Do this ->
Write out the entries below word for word, starting at the line that contains "Where should I click to: Click the" and ending at the line that contains "Looking at the", including both of those lines. Leave the pictures out of your answer.

Dataset content ->
──────────
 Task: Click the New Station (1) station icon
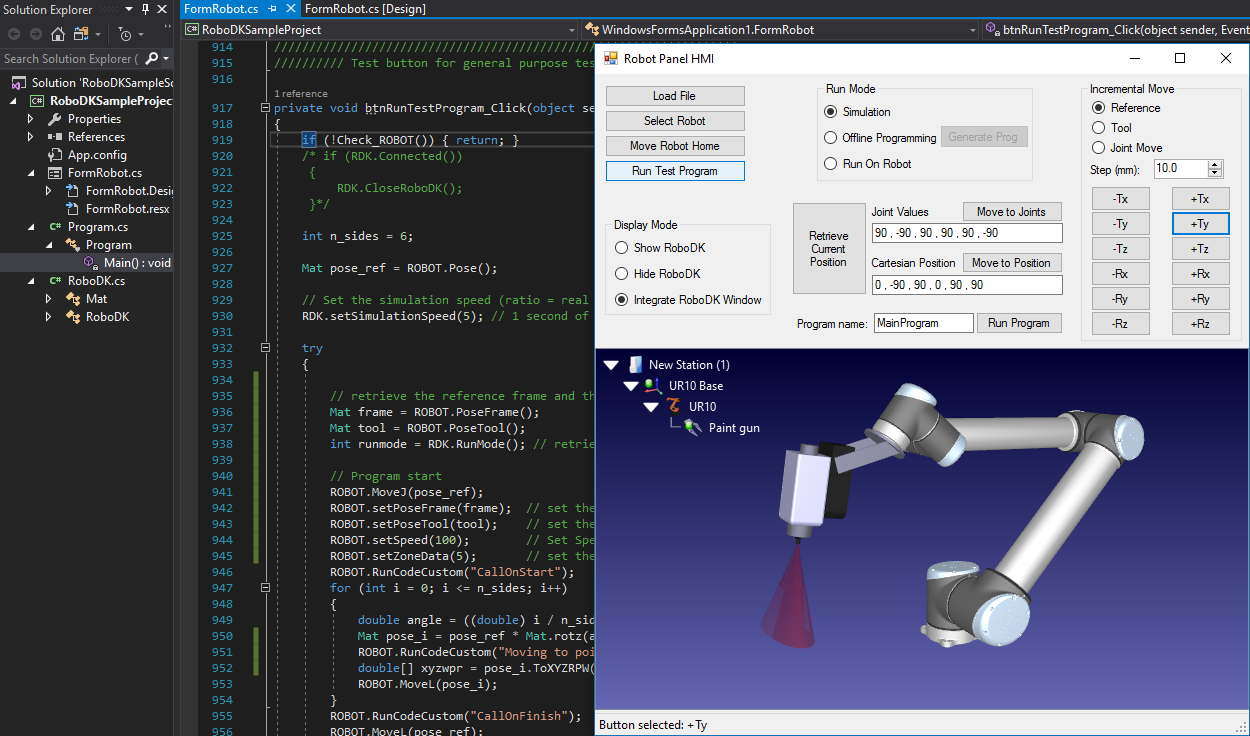pos(635,364)
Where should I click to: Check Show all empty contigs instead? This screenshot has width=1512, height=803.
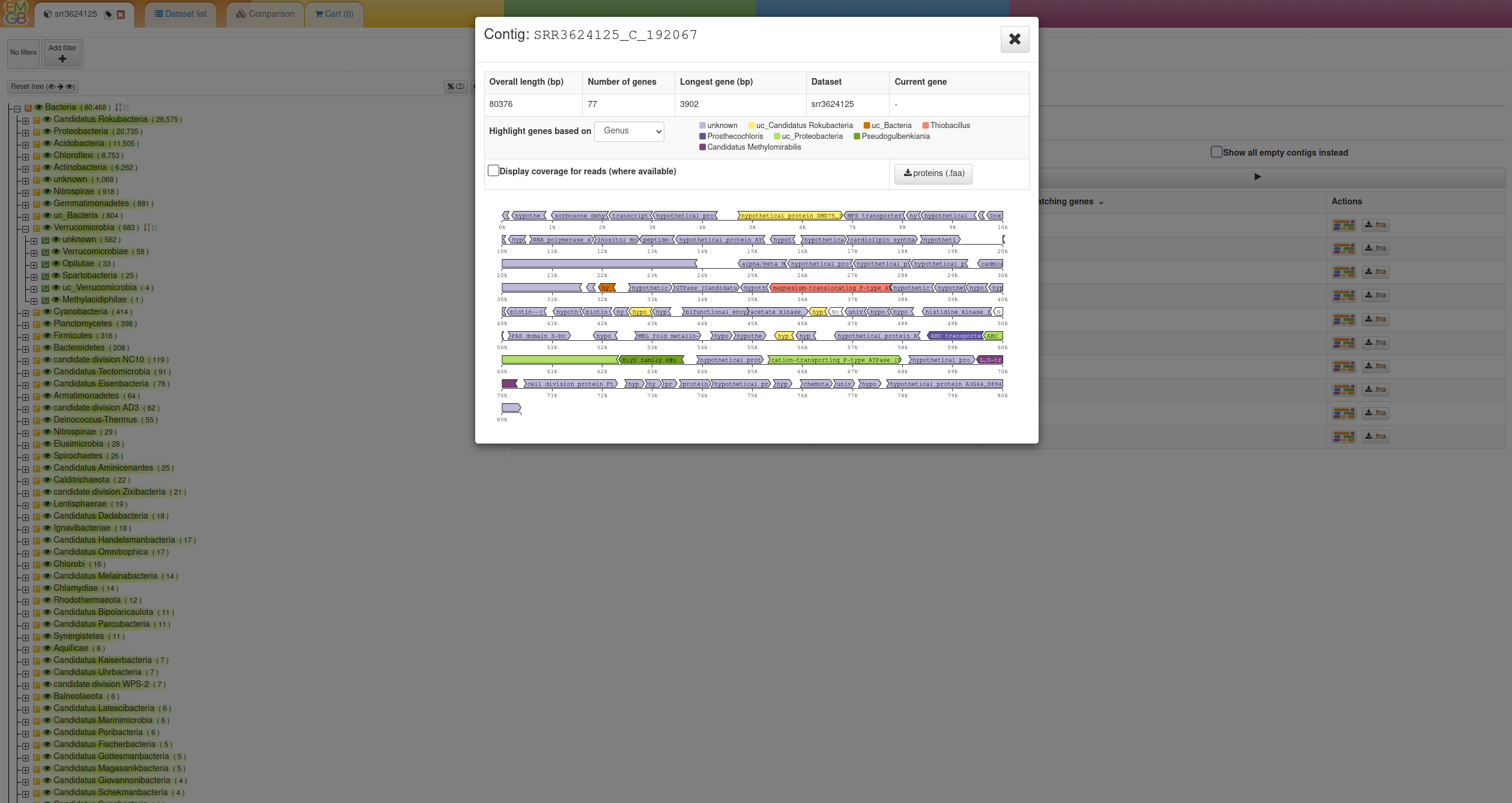click(1216, 152)
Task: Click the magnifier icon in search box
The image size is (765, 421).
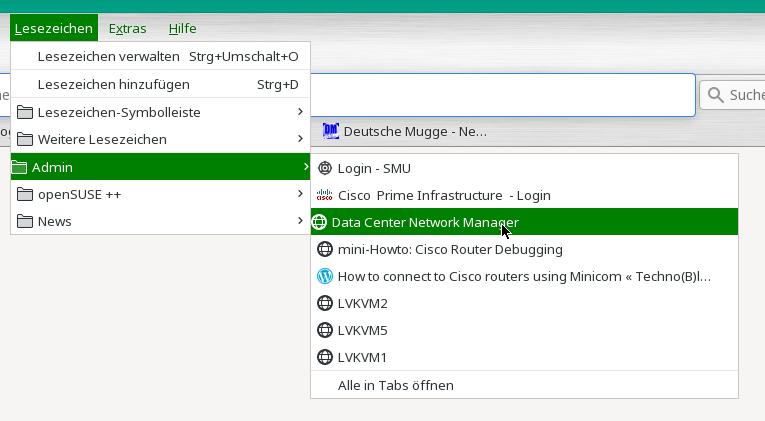Action: coord(716,95)
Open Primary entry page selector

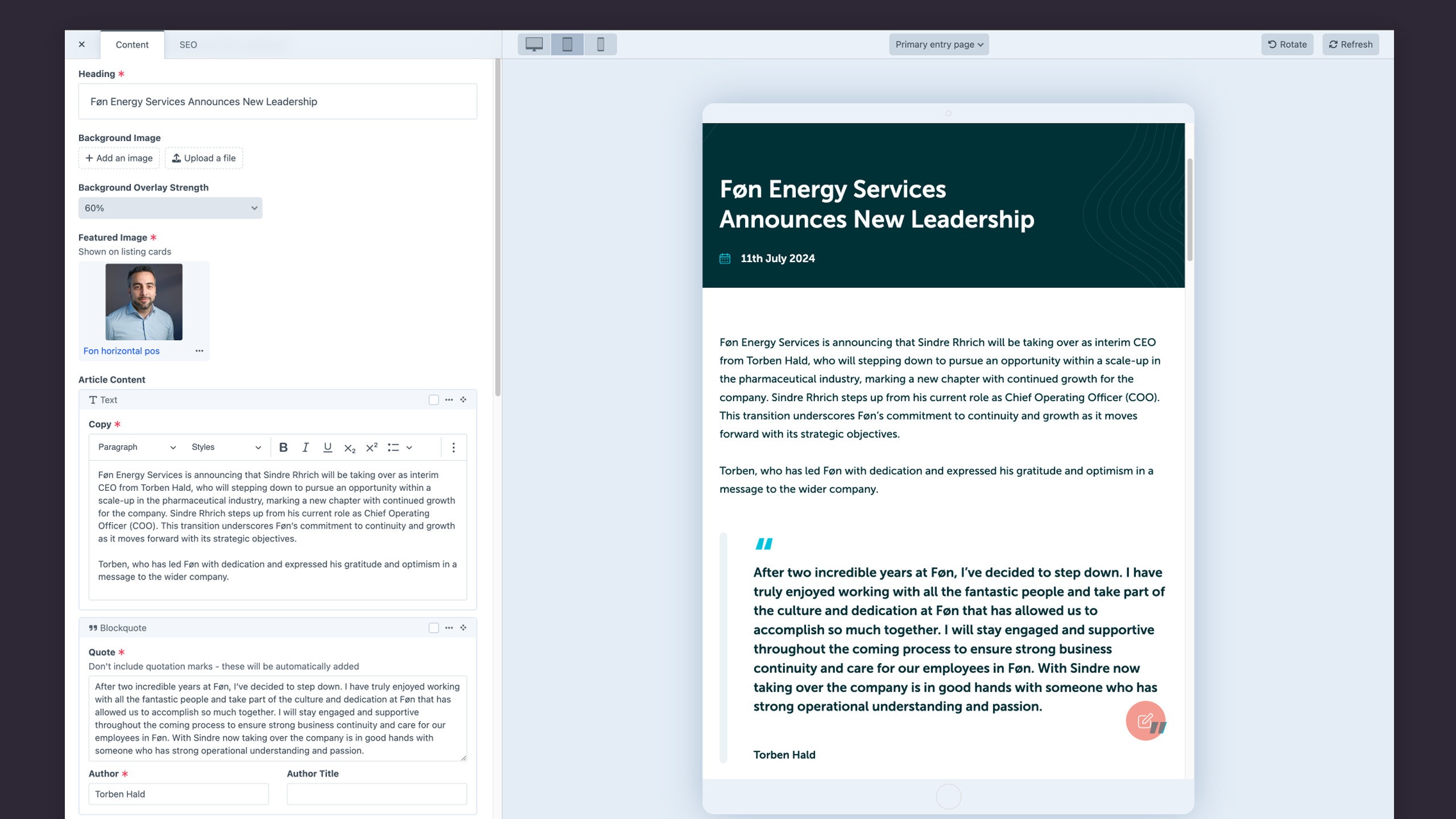point(938,44)
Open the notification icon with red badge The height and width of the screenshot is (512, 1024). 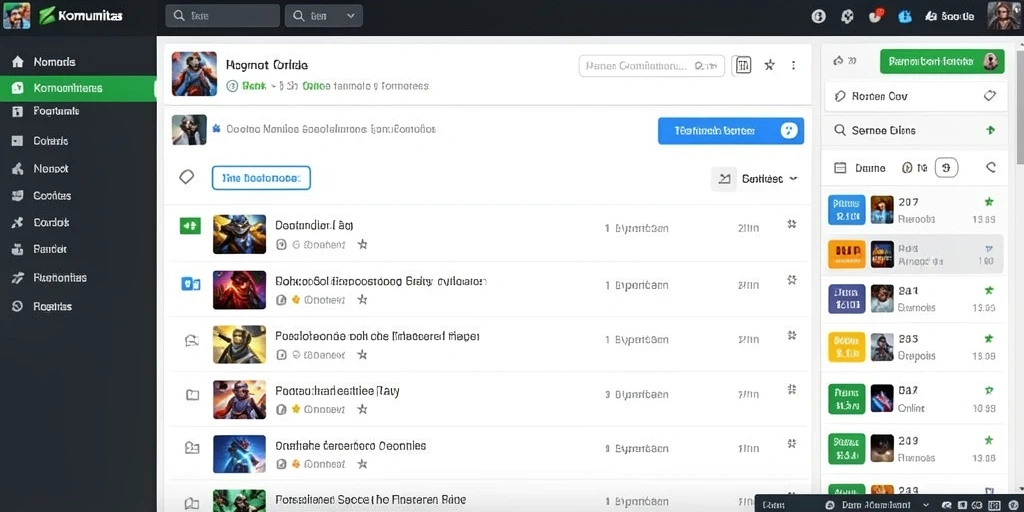pyautogui.click(x=876, y=16)
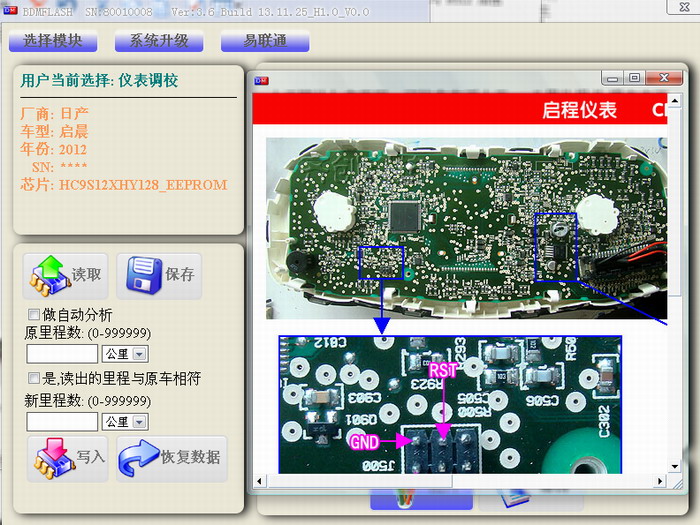Minimize the wiring diagram window
Image resolution: width=700 pixels, height=525 pixels.
614,77
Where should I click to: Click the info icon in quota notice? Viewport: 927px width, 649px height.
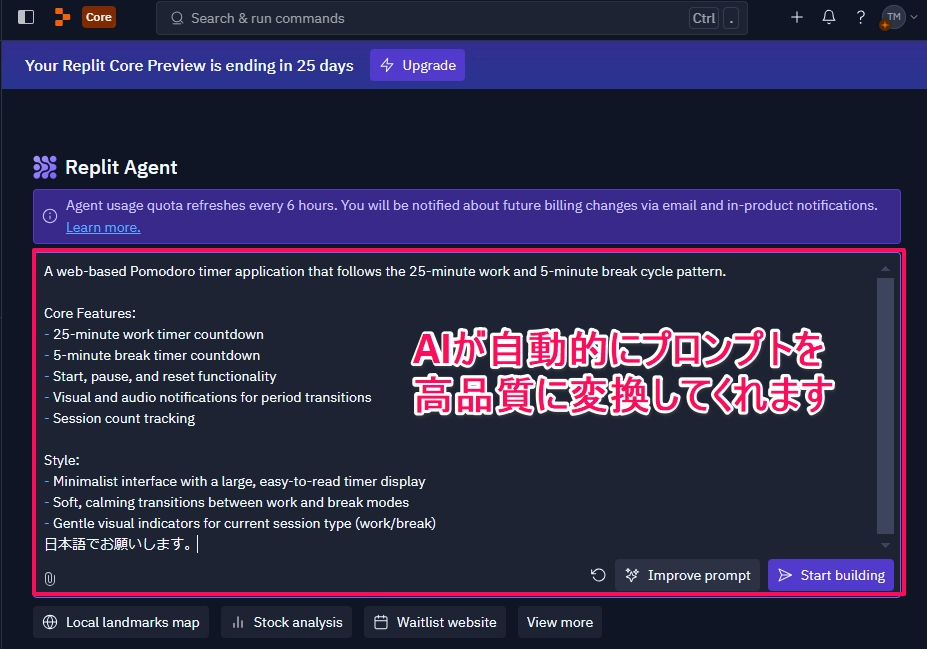click(50, 216)
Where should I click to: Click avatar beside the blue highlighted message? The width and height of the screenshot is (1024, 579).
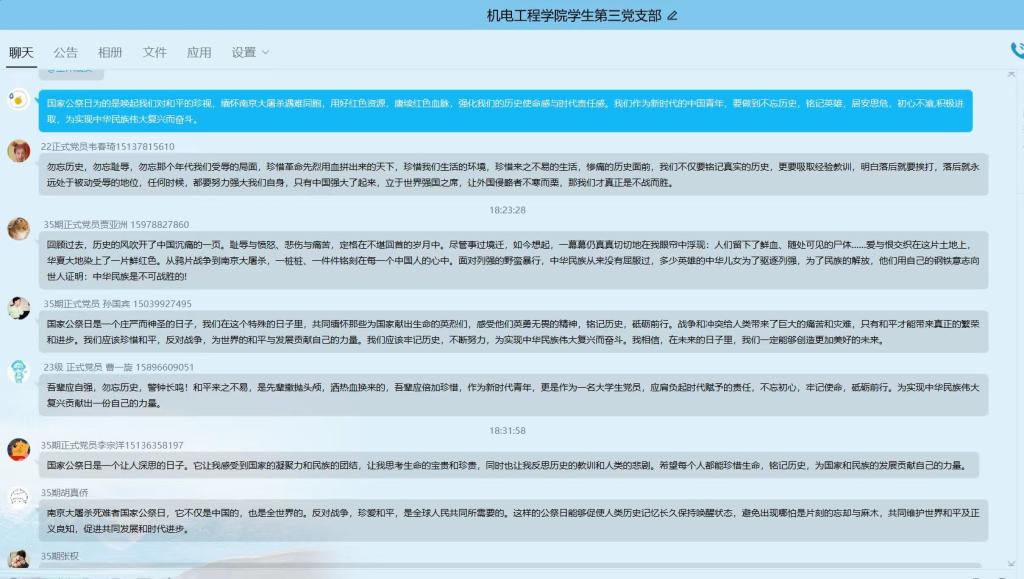(x=18, y=98)
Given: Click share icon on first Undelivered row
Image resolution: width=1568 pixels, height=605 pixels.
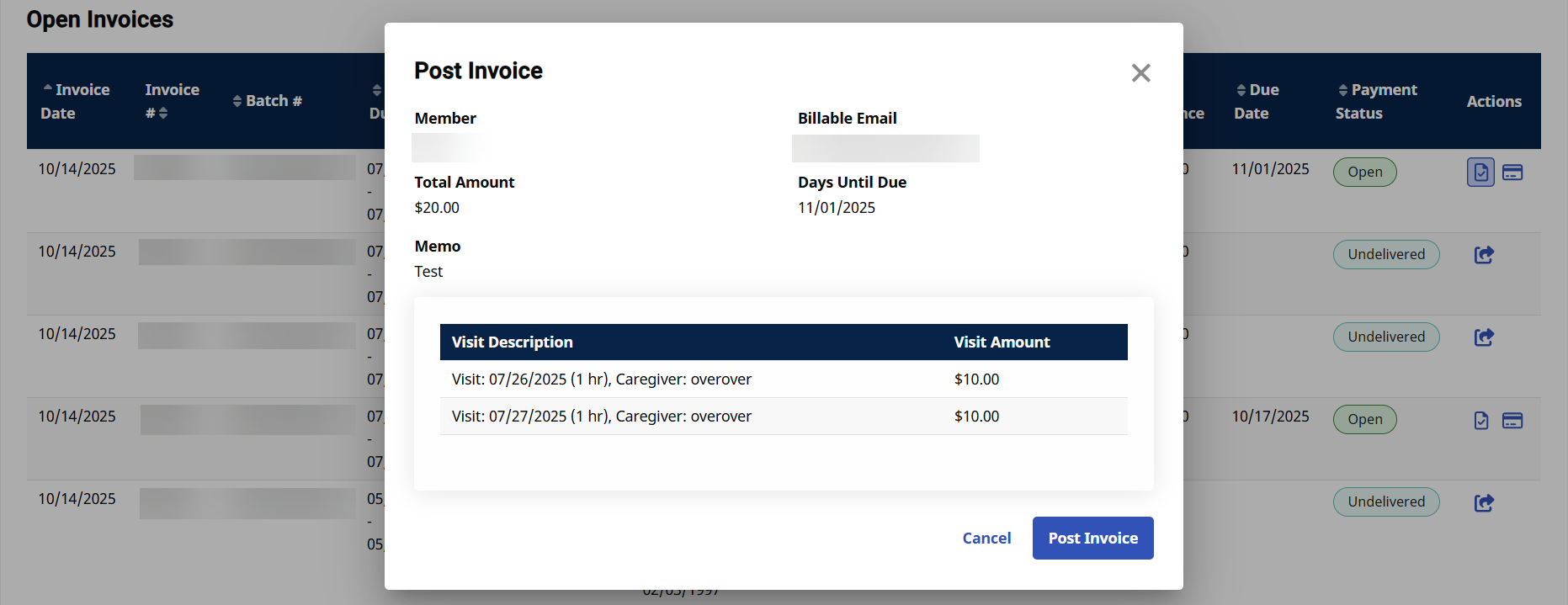Looking at the screenshot, I should tap(1483, 255).
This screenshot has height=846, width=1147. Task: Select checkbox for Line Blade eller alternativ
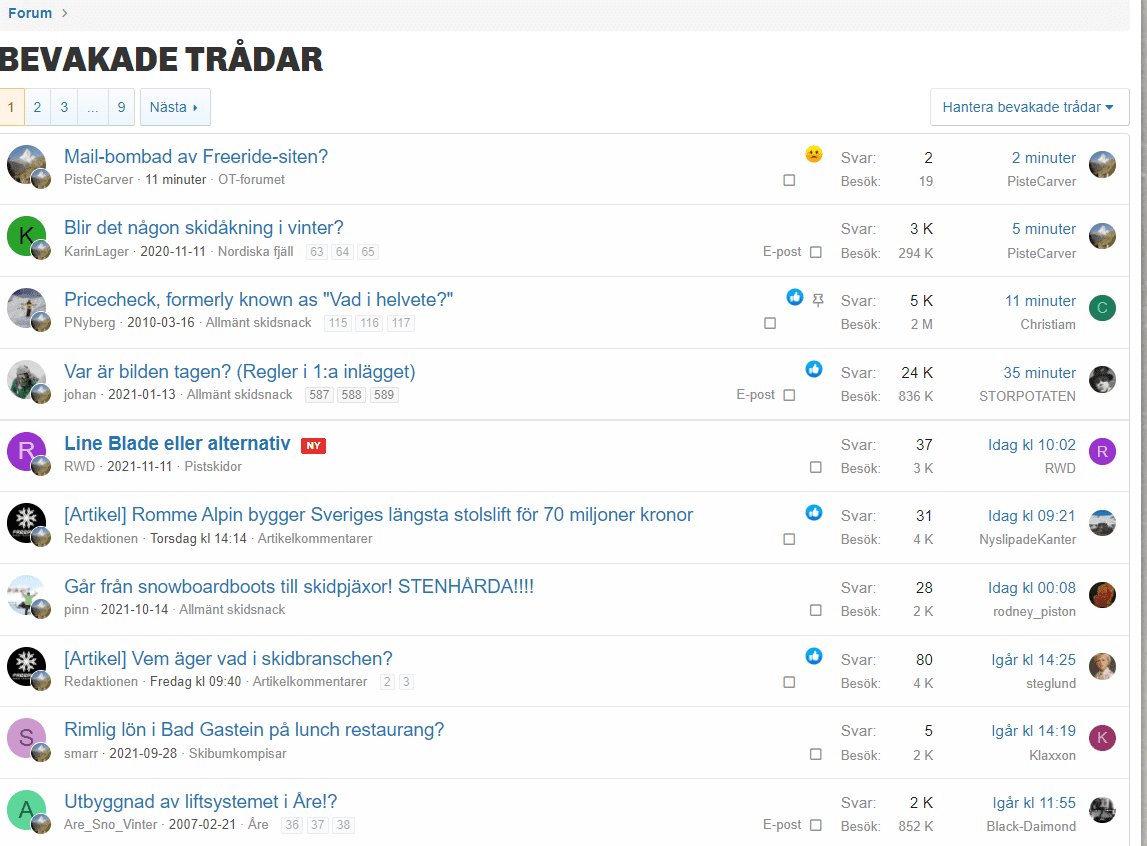816,467
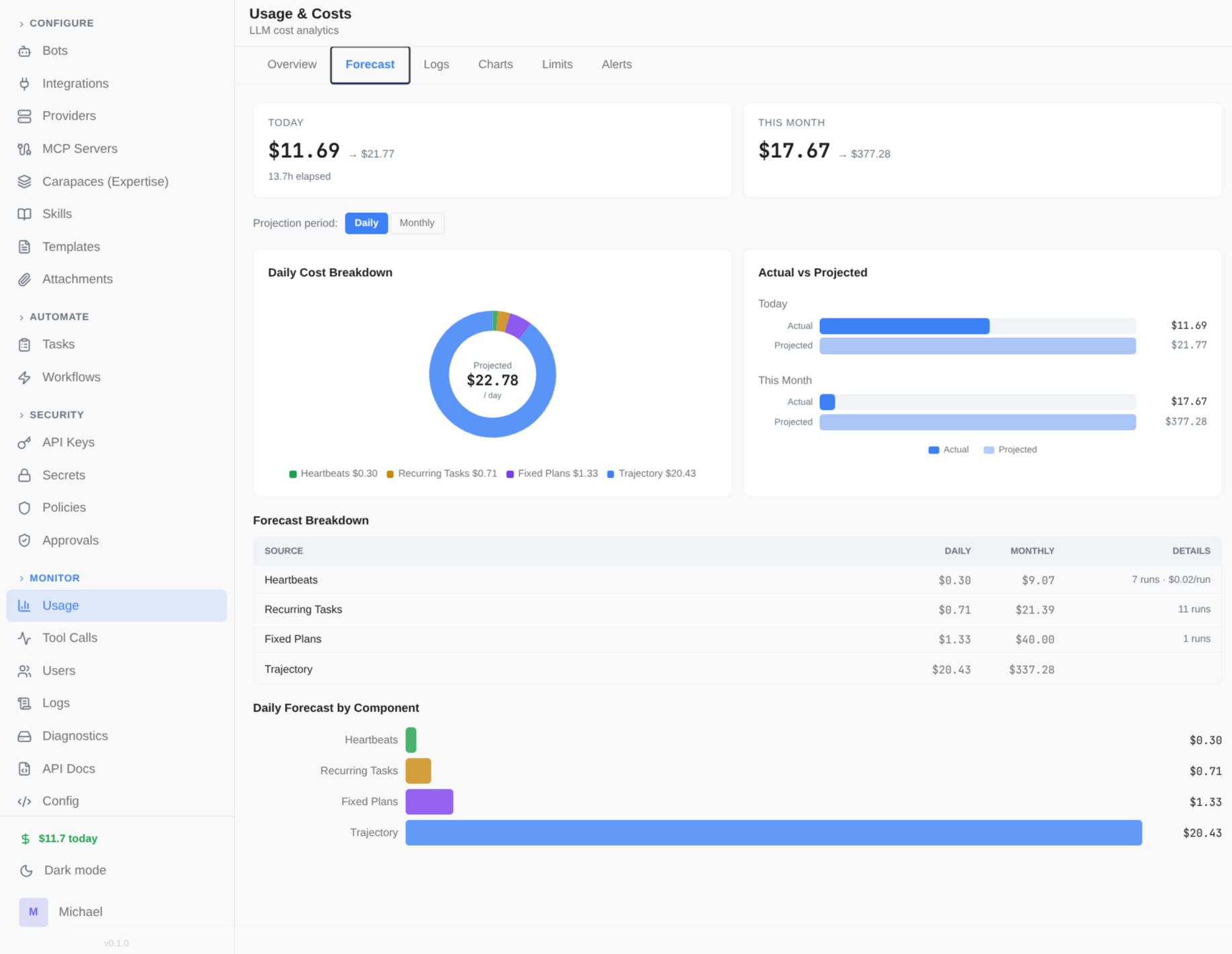Open the Workflows automation page

71,377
──────────
Completed exercise ->
Where should I click to: Click the info icon in quota notice? Viewport: 927px width, 649px height.
click(50, 216)
Where should I click to: Click avatar beside the blue highlighted message? The width and height of the screenshot is (1024, 579).
(x=18, y=98)
Given: Click share icon on first Undelivered row
Image resolution: width=1568 pixels, height=605 pixels.
Looking at the screenshot, I should tap(1483, 255).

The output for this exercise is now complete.